Your task: Could you copy every line of the data that contains "Given"?

Exercise data:
⁂
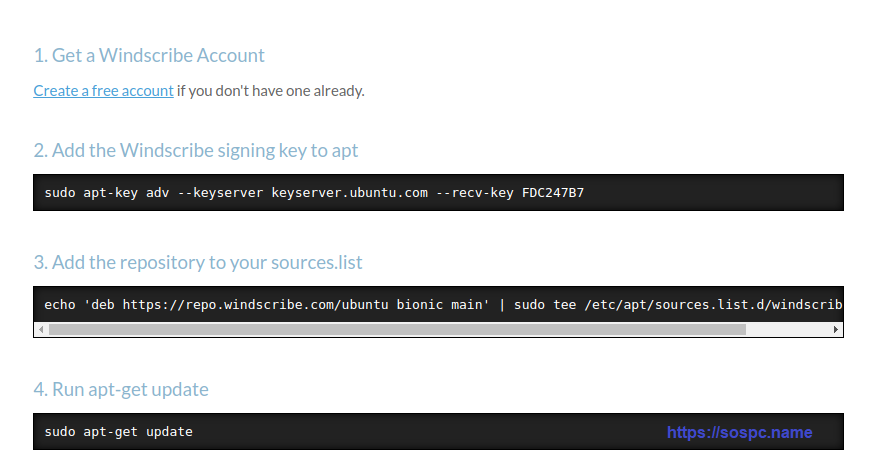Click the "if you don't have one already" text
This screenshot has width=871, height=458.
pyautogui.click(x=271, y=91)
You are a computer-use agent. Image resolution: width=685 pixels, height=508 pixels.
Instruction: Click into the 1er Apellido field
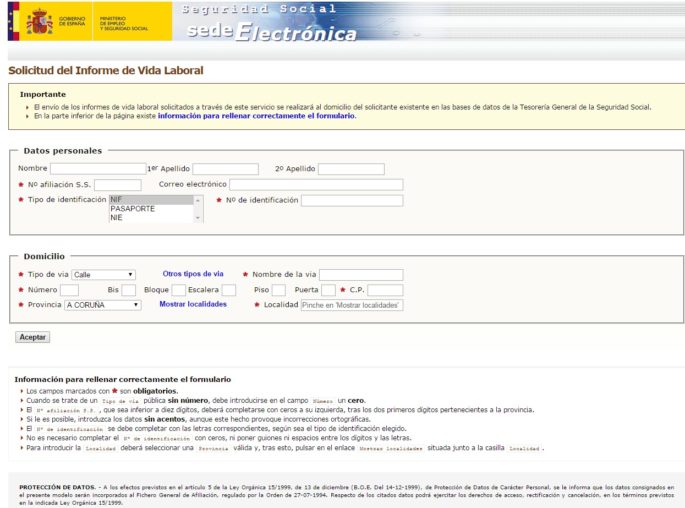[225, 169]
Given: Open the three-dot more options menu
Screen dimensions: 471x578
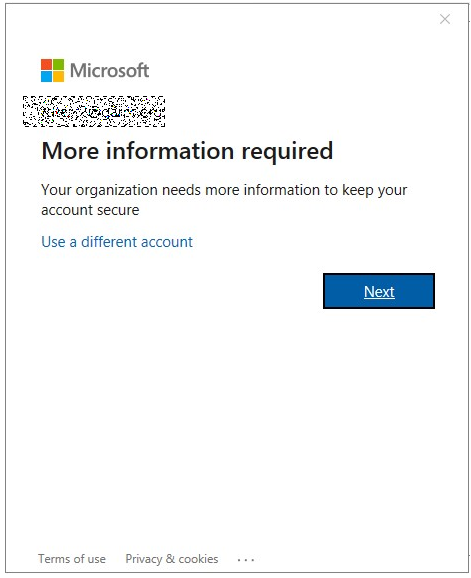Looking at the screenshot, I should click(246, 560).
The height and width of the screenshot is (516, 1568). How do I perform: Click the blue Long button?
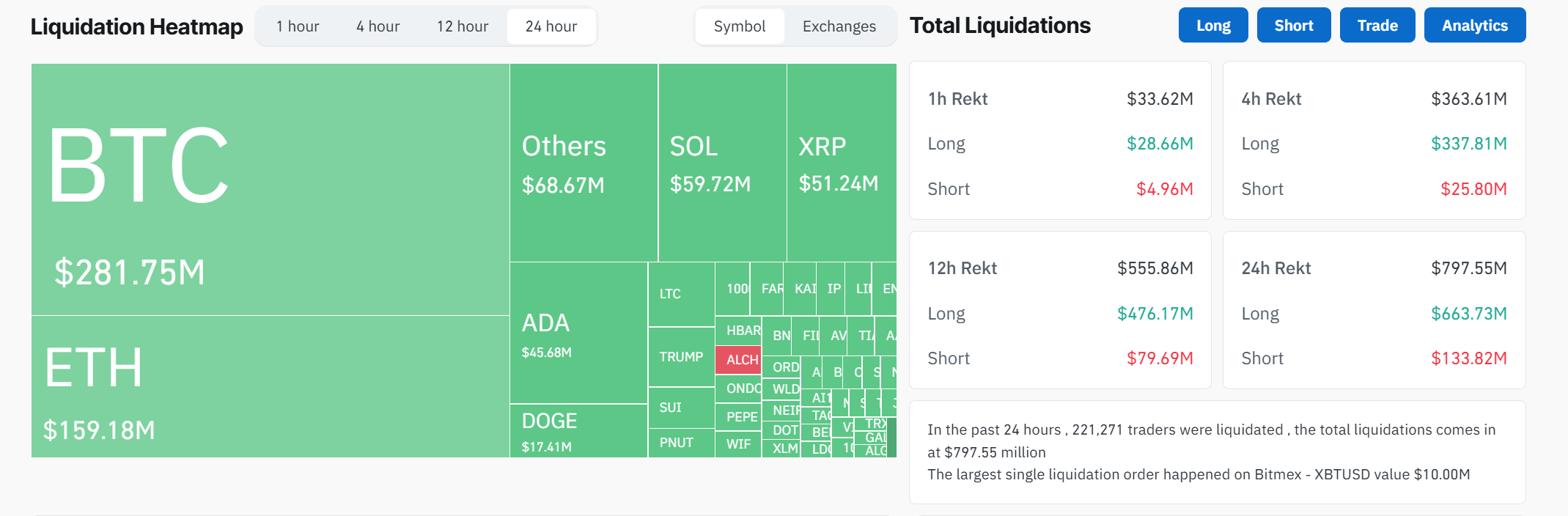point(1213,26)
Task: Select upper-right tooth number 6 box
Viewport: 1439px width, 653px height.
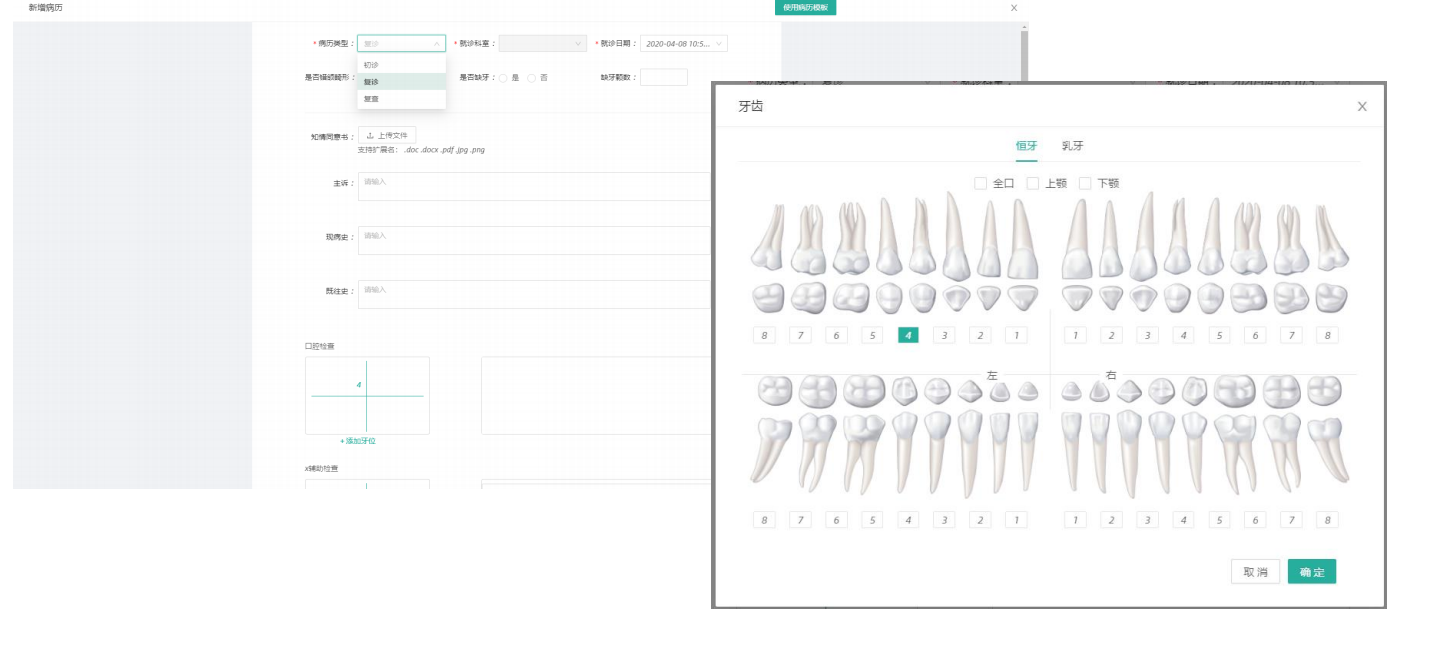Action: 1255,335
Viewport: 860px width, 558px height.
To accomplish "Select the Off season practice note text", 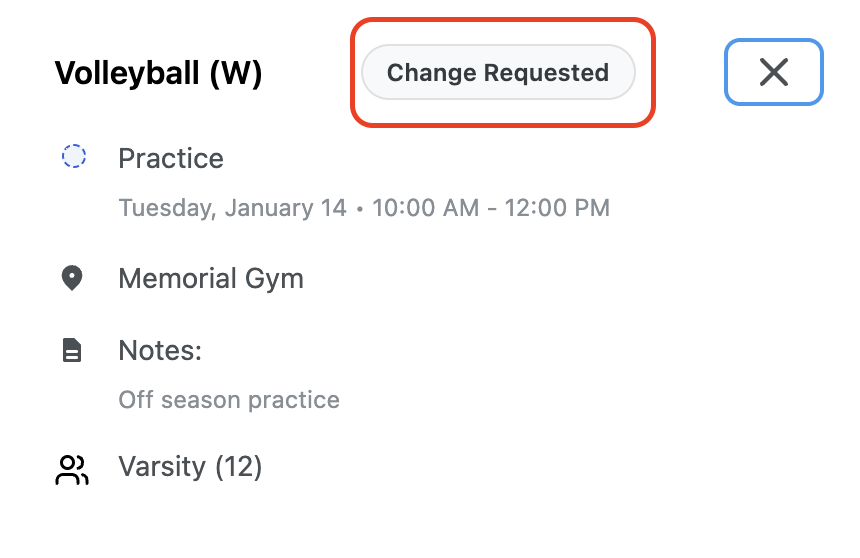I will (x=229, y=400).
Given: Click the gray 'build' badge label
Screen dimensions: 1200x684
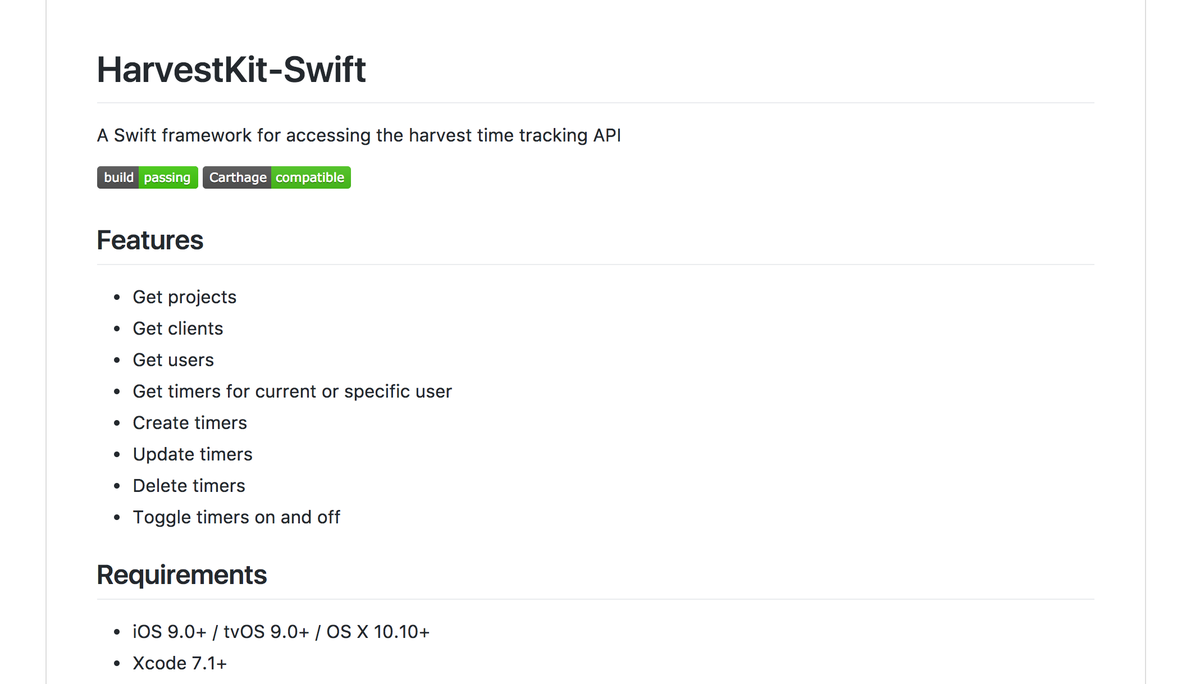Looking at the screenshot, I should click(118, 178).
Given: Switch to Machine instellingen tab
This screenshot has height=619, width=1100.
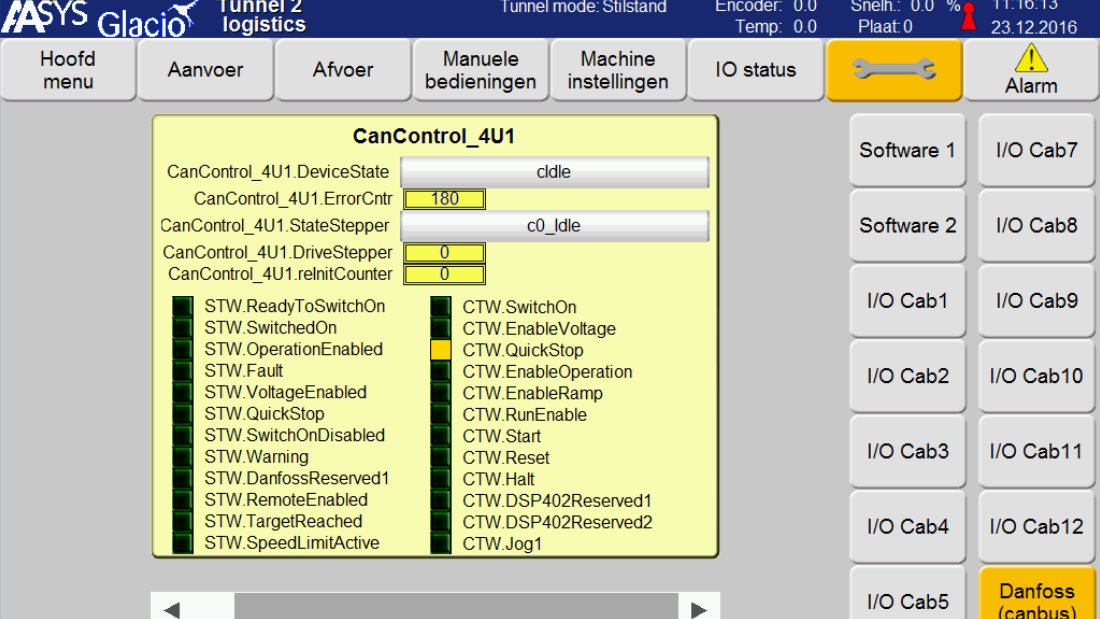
⁂
Task response:
Given: Open the three-dot more options menu
Given: Click the gray 'build' badge label
Given: Switch to Machine instellingen tab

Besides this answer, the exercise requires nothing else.